Pierogies Pad Thai



Prep Time

10 minutes

Cooking Time

15 minutes

  • 1 (12-ounce) box Mrs. T's Mini Classic Cheddar Pierogies

  • 1 tablespoon butter or margarine

  • 2 large eggs, beaten

  • 1 tablespoon peanut oil

  • 1 large garlic clove, minced

  • 1 pound boneless, skinless chicken breasts, cut into thin slices

  • 1/2 teaspoon salt

  • 1/4 teaspoon crushed red pepper

  • 1/2 cup peanut sauce

  • 1 cup bean sprouts

  • 1/4 cup chopped peanuts

  • 2 scallions, thinly sliced

Related recipes
1) Boil pierogies as package directs.
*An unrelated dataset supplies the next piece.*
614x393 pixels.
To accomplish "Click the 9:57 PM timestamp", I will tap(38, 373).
Drain.

2) Meanwhile, in a 12-inch skillet over medium-high heat, melt butter. Cook eggs until just scrambled, stirring constantly. Remove to bowl.

3) In the same skillet, heat peanut oil. Over medium heat, cook garlic until lightly browned. With slotted spoon, remove garlic to bowl with eggs.
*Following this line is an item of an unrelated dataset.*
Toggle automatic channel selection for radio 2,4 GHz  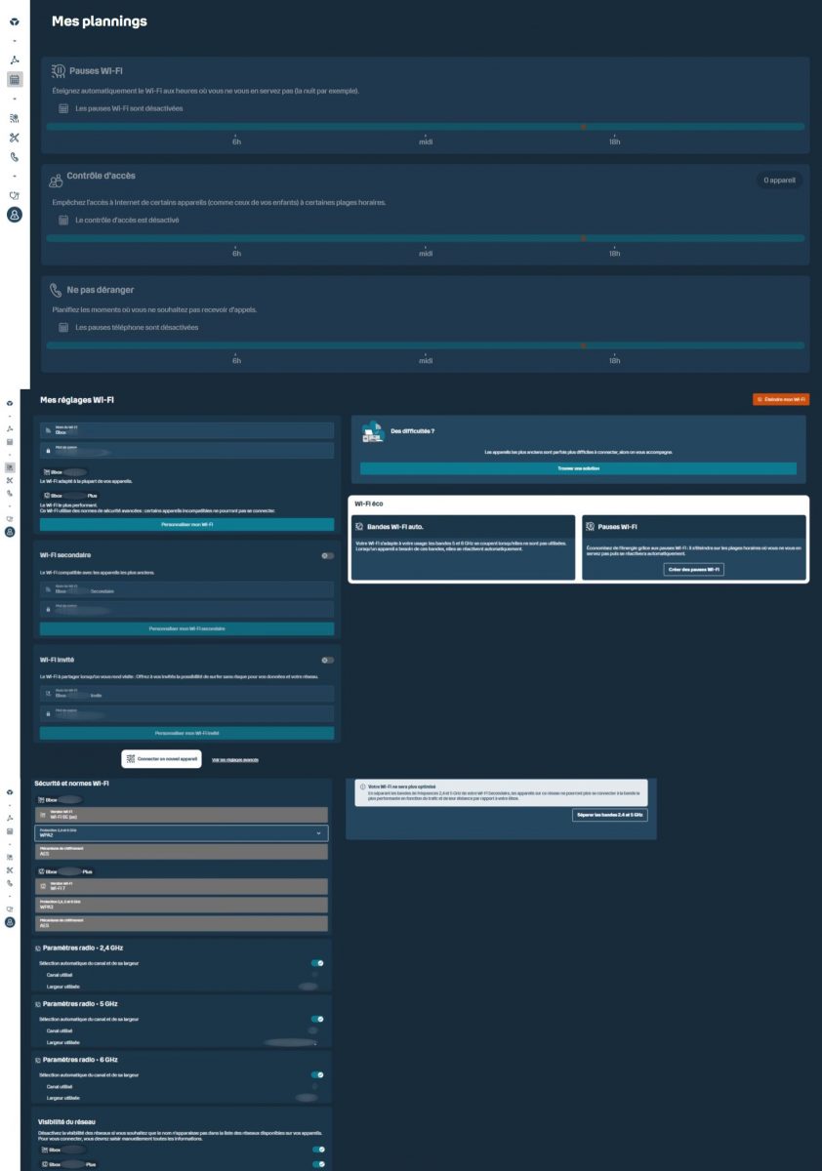[x=317, y=963]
4) In drippings remaining in skillet over medium-high heat, cook chicken until well-browned and cooked through, stirring constantly. Add salt and crushed red pepper.

5) Stir in egg mixture, peanut sauce, bean sprouts and cooked pierogies. Toss to mix well. Garnish with chopped peanuts and scallions. Serve and enjoy!